• TASK TO CARRY OUT: Begin at the line that contains "The width and height of the screenshot is (461, 274)." and repeat every line from there to the end of the records below, inclusive, without adding any other line.
<<<<
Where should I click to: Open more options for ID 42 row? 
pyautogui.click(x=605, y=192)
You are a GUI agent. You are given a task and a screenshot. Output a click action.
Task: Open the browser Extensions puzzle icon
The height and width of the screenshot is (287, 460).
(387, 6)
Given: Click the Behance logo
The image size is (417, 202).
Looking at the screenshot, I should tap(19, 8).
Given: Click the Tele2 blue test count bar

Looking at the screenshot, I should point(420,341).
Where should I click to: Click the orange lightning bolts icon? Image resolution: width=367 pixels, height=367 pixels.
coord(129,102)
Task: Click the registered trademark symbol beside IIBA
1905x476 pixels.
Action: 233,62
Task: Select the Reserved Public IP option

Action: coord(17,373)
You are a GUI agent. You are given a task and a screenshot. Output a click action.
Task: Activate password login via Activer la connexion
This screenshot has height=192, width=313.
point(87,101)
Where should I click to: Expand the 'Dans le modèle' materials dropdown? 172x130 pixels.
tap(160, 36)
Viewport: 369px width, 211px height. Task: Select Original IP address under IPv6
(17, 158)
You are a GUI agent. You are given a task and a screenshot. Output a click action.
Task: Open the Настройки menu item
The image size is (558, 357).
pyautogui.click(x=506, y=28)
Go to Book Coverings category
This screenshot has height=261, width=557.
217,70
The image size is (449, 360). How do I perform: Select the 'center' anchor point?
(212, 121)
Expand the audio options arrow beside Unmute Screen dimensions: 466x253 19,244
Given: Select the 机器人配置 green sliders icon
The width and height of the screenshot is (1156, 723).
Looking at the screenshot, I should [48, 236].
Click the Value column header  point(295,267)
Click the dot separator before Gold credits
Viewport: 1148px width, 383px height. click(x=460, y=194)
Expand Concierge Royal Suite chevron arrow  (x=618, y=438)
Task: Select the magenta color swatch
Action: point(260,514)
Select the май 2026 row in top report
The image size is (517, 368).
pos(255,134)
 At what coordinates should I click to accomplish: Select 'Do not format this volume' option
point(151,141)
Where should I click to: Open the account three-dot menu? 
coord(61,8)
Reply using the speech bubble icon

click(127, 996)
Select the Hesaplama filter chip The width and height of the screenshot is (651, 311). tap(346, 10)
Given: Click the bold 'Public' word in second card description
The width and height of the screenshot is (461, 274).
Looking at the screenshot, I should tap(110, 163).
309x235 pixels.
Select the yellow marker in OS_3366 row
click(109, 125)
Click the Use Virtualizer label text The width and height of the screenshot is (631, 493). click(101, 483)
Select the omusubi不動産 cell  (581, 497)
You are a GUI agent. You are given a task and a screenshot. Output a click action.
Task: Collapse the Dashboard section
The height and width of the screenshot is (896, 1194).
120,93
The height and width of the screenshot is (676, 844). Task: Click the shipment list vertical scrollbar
>>>>
• ANSWER SPACE:
The width and height of the screenshot is (461, 274).
Looking at the screenshot, I should tap(110, 163).
309x235 pixels.
Select the yellow marker in OS_3366 row
click(109, 125)
Click the Use Virtualizer label text The width and height of the screenshot is (631, 493). click(101, 483)
Select the omusubi不動産 cell  (581, 497)
You are a GUI agent. You are given a task and a screenshot. Output a click action.
Task: Collapse the Dashboard section
The height and width of the screenshot is (896, 1194).
120,93
The height and width of the screenshot is (676, 844). Task: Click the shipment list vertical scrollbar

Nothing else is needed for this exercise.